BEGIN
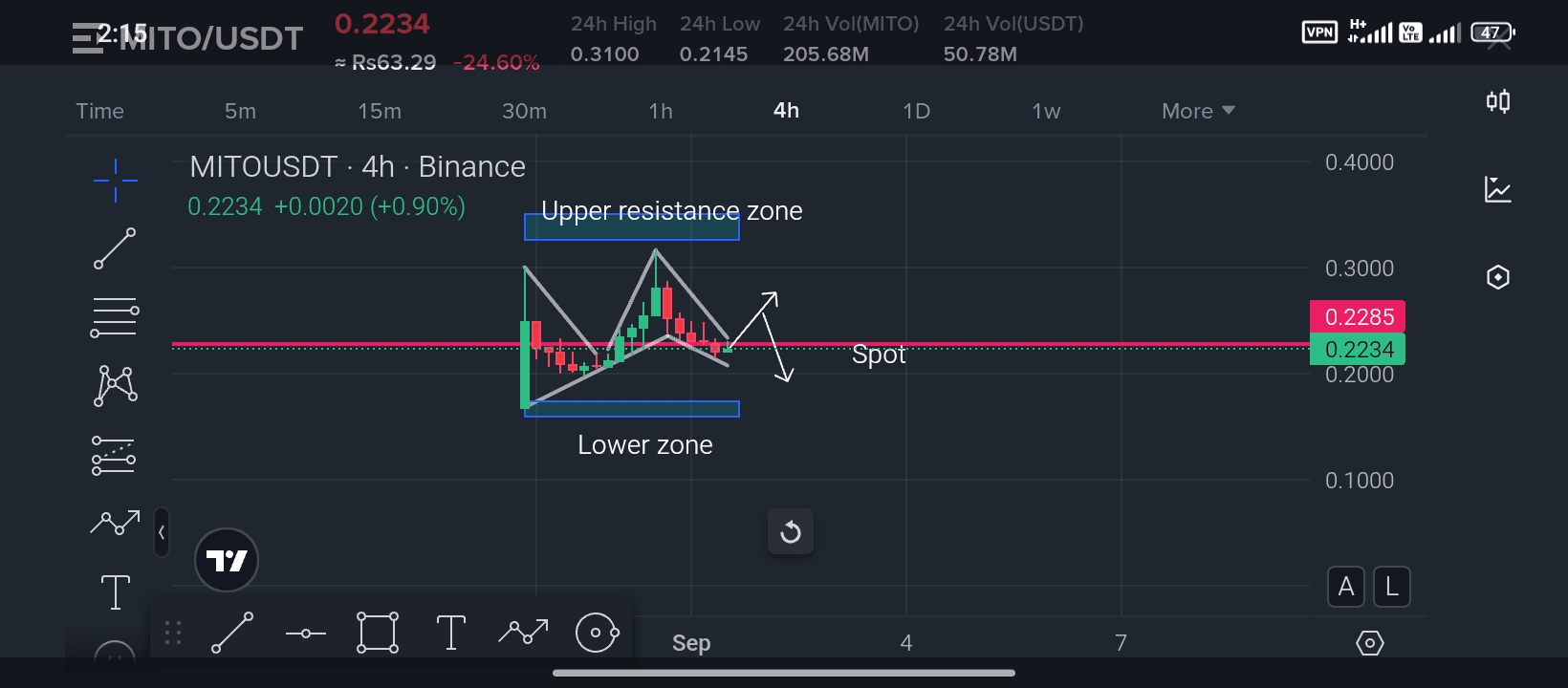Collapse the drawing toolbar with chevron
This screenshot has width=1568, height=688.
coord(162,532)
END
BEGIN
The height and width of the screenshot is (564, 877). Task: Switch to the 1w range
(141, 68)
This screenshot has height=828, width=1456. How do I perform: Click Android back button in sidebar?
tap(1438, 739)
END
BEGIN
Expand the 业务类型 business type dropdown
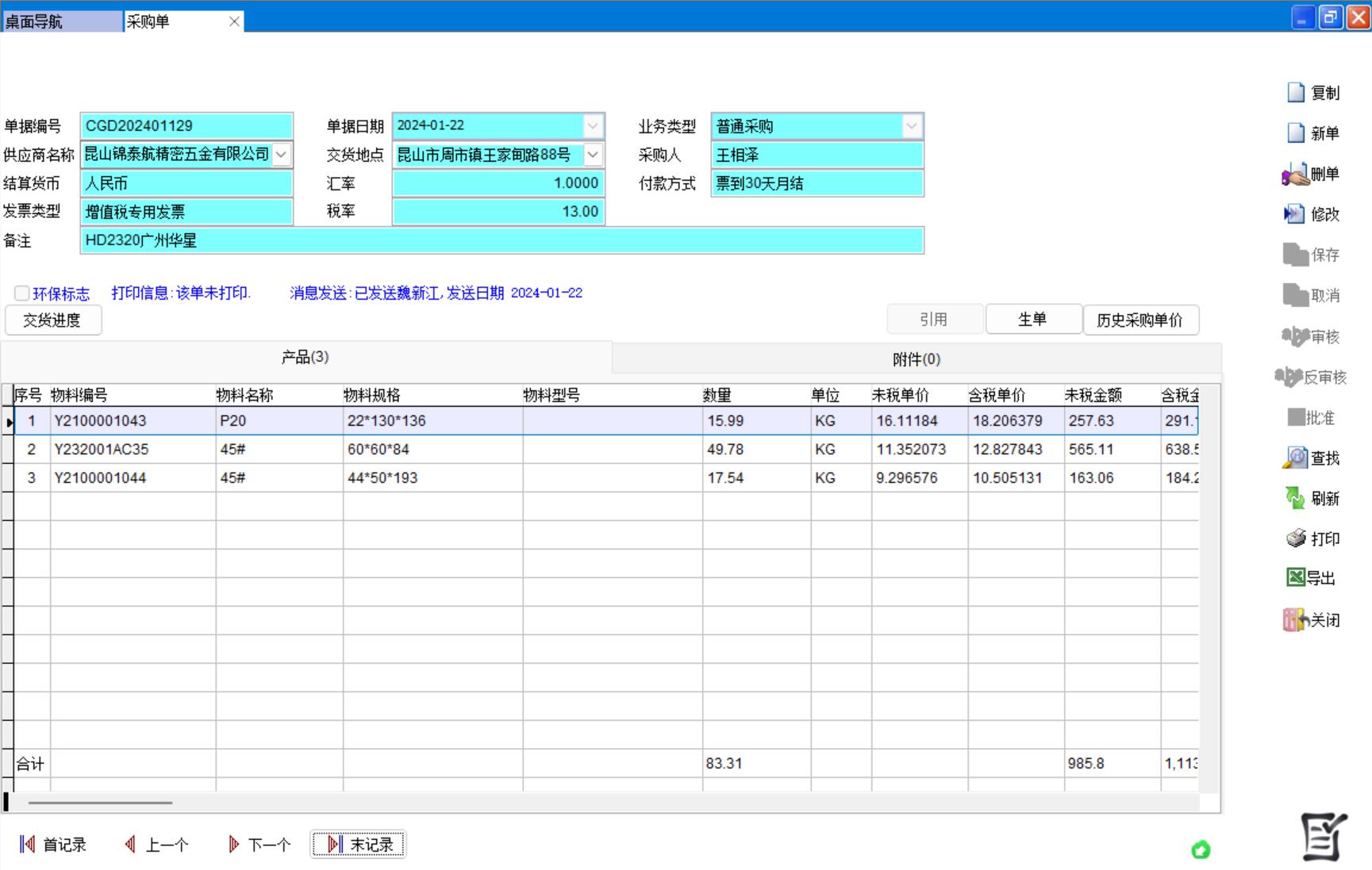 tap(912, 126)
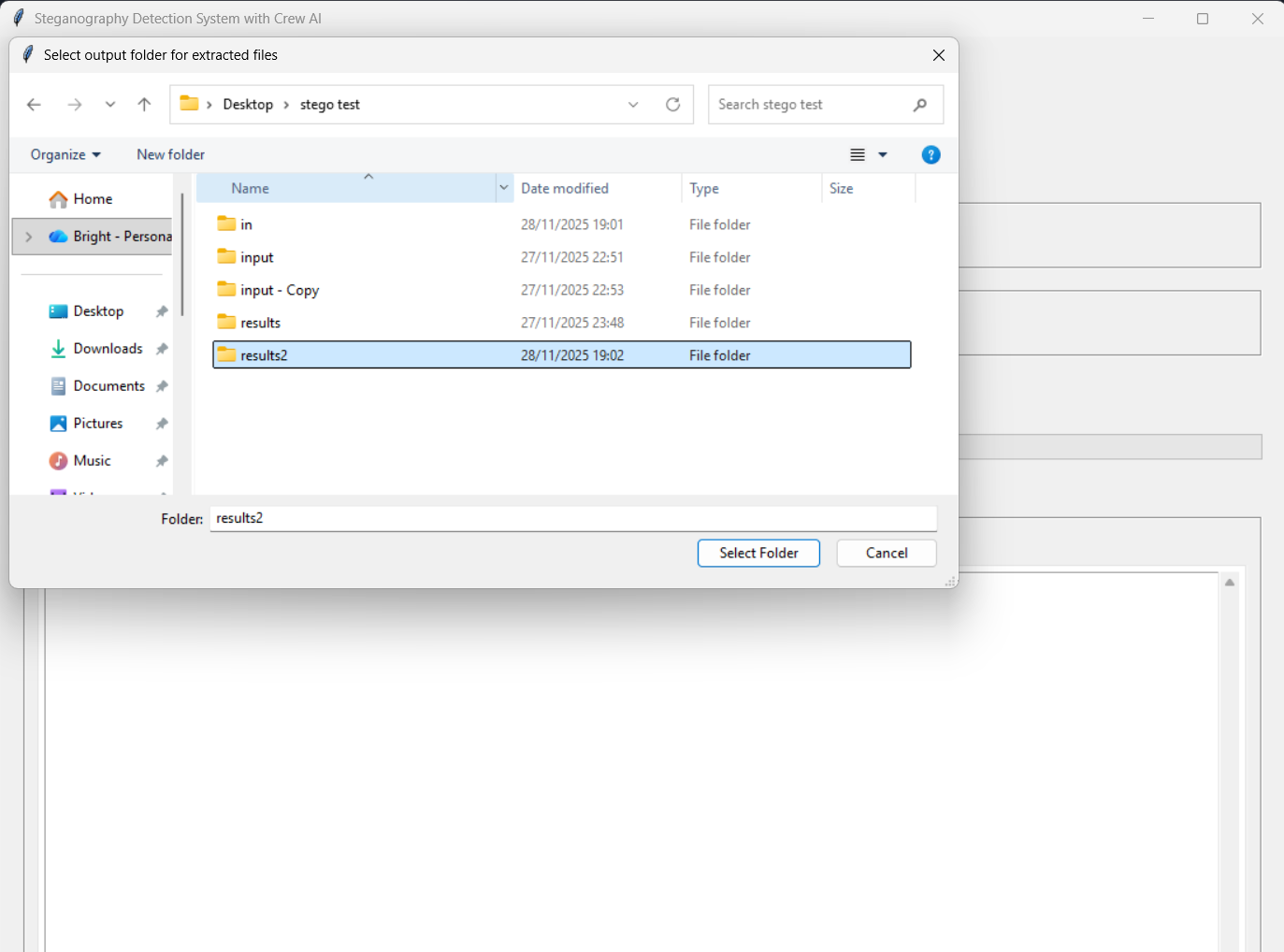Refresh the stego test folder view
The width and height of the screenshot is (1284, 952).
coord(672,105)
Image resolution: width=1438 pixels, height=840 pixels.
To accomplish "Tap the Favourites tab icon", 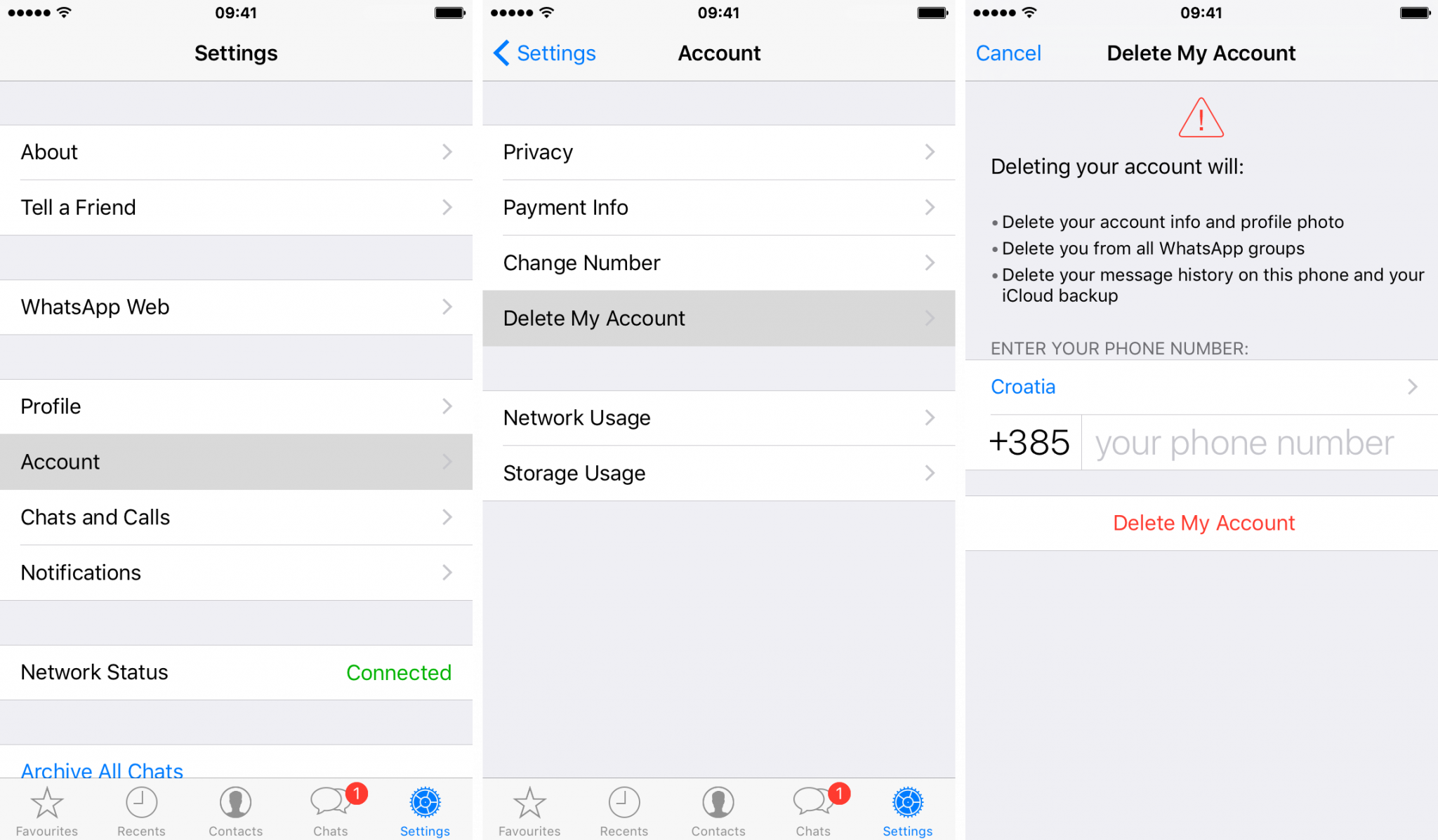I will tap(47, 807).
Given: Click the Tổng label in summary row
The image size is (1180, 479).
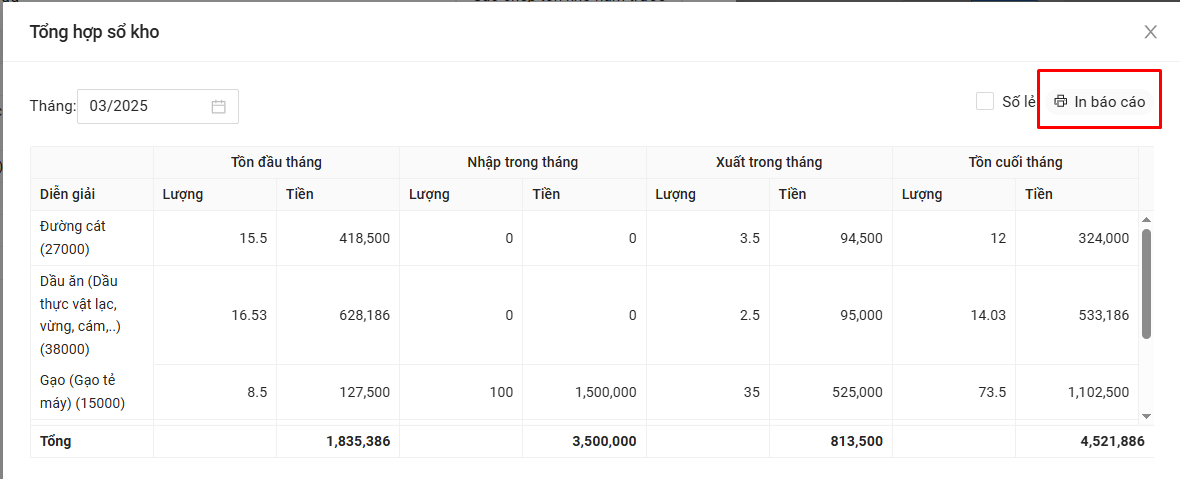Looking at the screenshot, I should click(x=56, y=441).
END
▸ **EXERCISE DETAILS**: Look above for the line with "Expand the 业务类型 business type dropdown" and the line with "Image resolution: width=1438"; set down those two lines and all lines between them exactly, without pictures and without anything else.

▸ **SOLUTION TO THIS EXERCISE**:
Expand the 业务类型 business type dropdown
 tap(912, 126)
Refresh the stego test folder view
The width and height of the screenshot is (1284, 952).
coord(672,105)
Image resolution: width=1438 pixels, height=840 pixels.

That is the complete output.